Plus que six jours. La situation se présentait mal. Il n’y avait rien d’autre à dire. Aussi, bien sûr, nous ne l’avons pas dit. Au lycée, nous nous comportions comme d’habitude. Nous nous tenions par la main dans les couloirs. Nous nous embrassions derrière les casiers du fond jusqu’à ce que nos lèvres soient douloureuses, et que j’ai l’impression d’être électrocuté. Nous restions dans notre bulle, profitant de ce que nous prétendions être des existences ordinaires – enfin, du peu qu’ils nous en restent. Nous parlions toute la journée, pendant chaque minute de chaque cours, même ceux où nous étions séparés.

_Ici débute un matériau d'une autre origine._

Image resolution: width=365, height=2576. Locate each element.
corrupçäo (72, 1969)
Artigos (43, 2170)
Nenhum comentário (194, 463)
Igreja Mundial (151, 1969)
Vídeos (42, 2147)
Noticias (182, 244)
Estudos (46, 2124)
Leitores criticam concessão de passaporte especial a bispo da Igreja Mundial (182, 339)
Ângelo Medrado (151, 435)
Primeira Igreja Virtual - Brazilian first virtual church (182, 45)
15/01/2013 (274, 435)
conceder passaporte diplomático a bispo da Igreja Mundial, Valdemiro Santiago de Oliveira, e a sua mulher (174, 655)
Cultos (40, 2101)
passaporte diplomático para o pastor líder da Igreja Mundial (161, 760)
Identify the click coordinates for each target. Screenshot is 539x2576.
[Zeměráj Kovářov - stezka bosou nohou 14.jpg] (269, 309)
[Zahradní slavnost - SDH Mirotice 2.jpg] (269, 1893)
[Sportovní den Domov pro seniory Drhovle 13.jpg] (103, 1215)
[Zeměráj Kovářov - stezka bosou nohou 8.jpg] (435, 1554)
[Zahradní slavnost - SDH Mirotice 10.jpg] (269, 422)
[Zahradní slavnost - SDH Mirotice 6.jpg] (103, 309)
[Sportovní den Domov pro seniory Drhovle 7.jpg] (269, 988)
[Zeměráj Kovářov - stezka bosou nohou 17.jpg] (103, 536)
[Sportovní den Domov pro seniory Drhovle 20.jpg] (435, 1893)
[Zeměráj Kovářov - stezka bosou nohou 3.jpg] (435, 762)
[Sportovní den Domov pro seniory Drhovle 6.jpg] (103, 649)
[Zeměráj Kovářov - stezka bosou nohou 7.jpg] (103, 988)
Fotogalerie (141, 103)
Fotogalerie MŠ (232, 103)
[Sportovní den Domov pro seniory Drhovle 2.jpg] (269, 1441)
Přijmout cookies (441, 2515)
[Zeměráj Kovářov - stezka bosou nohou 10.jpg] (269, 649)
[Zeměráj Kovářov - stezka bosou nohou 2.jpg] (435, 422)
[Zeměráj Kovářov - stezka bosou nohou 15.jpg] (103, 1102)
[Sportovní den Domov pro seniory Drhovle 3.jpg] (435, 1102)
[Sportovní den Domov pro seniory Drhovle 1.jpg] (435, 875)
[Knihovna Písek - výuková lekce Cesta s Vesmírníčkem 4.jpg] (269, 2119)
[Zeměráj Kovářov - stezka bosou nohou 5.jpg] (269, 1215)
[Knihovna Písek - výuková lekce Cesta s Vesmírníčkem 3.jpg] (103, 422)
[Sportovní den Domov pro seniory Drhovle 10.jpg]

Pendant que j’étais censé créer un bol en poterie, Lena m’a raconté la Barbade, où l’eau et le ciel se rejoignent en une ligne bleue au point qu’on ne distingue plus la mer de la nue. Elle m’a parlé de sa Bonne-maman qui l’autorisait à boire de la limonade avec une bande de réglisse rouge en guise de paille pendant que nous rédigions nos dissertations sur L’Étrange cas de Dr Jekyll et de Mr Hyde en cours de littérature, et que Savannah Snow faisait des bulles de chewing-gum. Elle a évoqué Macon qui, en dépit de tout, n’avait manqué aucun de ses anniversaires où qu’elle soit alors, et ce depuis qu’elle était en âge de se les rappeler.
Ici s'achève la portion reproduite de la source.